= Directions for this task =
Copy every line in the records below that contains the word "will".

= Records supplied =
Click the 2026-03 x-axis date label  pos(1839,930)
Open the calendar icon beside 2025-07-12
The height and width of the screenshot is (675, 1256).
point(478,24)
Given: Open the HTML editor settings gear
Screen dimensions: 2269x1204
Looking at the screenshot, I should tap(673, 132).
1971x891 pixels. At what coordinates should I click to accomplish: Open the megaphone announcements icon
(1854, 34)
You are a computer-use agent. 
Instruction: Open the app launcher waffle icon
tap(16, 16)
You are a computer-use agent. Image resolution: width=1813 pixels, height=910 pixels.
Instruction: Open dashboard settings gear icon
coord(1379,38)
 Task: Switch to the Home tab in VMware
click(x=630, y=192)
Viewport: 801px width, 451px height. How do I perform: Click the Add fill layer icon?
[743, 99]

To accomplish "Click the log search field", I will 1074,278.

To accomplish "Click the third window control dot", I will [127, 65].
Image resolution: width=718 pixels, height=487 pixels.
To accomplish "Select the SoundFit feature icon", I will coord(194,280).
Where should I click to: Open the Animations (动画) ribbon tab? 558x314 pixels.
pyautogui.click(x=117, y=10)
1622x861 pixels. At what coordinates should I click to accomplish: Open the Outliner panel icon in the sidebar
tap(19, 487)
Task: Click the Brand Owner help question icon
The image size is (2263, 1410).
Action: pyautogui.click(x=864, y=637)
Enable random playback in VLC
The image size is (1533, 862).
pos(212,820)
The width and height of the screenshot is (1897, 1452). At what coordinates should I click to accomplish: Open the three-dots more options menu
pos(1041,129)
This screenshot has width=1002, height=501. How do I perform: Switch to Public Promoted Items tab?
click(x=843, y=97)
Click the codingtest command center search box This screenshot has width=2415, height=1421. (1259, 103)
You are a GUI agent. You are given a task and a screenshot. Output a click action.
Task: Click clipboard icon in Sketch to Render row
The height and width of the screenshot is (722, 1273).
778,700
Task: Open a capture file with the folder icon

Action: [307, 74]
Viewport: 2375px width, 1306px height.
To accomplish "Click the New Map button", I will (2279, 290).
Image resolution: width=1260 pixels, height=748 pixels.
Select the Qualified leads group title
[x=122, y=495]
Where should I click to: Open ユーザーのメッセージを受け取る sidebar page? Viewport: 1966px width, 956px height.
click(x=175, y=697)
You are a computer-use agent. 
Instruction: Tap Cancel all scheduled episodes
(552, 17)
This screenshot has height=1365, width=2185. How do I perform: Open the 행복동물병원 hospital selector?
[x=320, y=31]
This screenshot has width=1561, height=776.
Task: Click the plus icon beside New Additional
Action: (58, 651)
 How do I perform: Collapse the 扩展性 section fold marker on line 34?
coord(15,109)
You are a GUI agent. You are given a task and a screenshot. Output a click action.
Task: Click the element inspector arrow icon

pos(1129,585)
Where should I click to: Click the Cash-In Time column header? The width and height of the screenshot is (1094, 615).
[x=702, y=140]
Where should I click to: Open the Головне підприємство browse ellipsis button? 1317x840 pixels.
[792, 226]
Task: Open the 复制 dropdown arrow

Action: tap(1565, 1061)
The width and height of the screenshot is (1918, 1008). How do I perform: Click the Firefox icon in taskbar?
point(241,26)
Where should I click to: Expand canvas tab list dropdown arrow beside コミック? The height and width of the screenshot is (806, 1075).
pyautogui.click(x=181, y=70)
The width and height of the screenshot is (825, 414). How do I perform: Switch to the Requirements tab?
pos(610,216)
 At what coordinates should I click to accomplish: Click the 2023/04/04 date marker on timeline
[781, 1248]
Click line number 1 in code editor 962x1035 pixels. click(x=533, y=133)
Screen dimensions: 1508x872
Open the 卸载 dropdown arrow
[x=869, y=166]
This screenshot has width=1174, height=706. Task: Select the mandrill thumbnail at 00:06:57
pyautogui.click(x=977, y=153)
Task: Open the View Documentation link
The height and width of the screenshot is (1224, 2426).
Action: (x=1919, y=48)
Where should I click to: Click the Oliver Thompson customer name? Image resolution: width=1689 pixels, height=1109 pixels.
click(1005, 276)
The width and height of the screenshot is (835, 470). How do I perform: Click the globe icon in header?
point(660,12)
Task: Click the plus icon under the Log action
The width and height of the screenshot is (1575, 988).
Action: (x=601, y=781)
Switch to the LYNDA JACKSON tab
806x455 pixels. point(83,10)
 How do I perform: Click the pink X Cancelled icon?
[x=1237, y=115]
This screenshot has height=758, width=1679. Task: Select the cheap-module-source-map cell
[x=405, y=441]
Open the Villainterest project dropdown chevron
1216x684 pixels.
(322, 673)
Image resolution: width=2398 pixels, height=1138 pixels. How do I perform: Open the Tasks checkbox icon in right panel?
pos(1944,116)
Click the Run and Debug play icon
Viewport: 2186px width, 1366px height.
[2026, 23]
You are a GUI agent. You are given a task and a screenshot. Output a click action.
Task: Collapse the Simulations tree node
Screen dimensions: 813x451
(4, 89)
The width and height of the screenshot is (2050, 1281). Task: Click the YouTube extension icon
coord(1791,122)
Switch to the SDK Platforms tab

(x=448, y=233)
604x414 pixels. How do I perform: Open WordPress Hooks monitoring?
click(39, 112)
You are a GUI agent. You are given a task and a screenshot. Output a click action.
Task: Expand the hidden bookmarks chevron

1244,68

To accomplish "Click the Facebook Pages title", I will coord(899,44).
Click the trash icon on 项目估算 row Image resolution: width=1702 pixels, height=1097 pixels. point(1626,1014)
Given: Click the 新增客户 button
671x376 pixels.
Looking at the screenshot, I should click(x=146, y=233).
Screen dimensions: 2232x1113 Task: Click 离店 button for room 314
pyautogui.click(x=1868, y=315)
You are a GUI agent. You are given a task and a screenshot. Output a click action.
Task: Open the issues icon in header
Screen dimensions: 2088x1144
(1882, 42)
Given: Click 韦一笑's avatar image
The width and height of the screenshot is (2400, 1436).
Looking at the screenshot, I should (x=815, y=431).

= Output for this exercise =
To accomplish "Click the log search field", I will 1074,278.
To accomplish "Click the third window control dot", I will [127, 65].
To accomplish "Select the SoundFit feature icon", I will coord(194,280).
To accomplish "Click the New Map button", I will (2279, 290).
To accomplish "Click the Facebook Pages title", I will coord(899,44).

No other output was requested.